Im gegebenen Zusammenhang ist noch anzumerken, daß die Staatsanwaltschaft Wien in dem gegen die genannten Sicherheitswachebeamten wegen des Vergehens der Körperverletzung beim Landesgericht für Strafsachen Wien eingeleiteten Strafverfahren nach Durchführung der Vorerhebungen die Erklärung abgab, zu einer weiteren Verfolgung werde kein Grund gefunden.
c) Soweit die Beschwerde vom Zweitbeschwerdeführer erhoben wurde, war sie, weil ihr kein beschwerdefähiges Substrat zugrundeliegt, zurückzuweisen.
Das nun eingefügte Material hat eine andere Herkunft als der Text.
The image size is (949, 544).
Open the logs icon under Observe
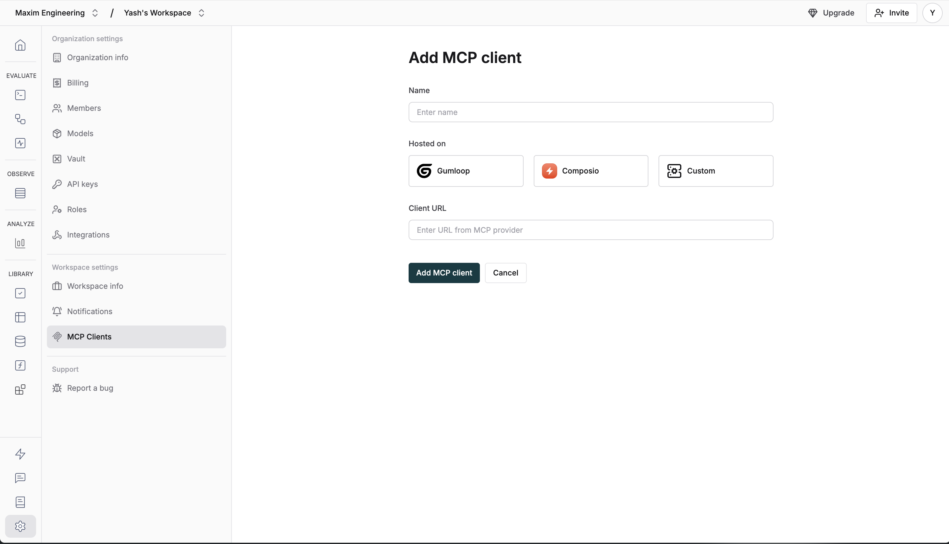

Demgemäß war der hilfsweise gestellte Antrag auf Beschwerdeabtretung an den Verwaltungsgerichtshof in diesem Umfang abzuweisen, zumal die Voraussetzungen des Art 144 Abs 3 B-VG nicht vorliegen.
3. Die Kostenentscheidung stützt sich auf § 88 VerfGG; vom zugesprochenen Kostenbetrag entfallen 600 S auf die Umsatzsteuer.
III. Diese Entscheidung wurde gemäß § 19 Abs 4 erster Satz VerfGG ohne vorangegangene mündliche Verhandlung getroffen.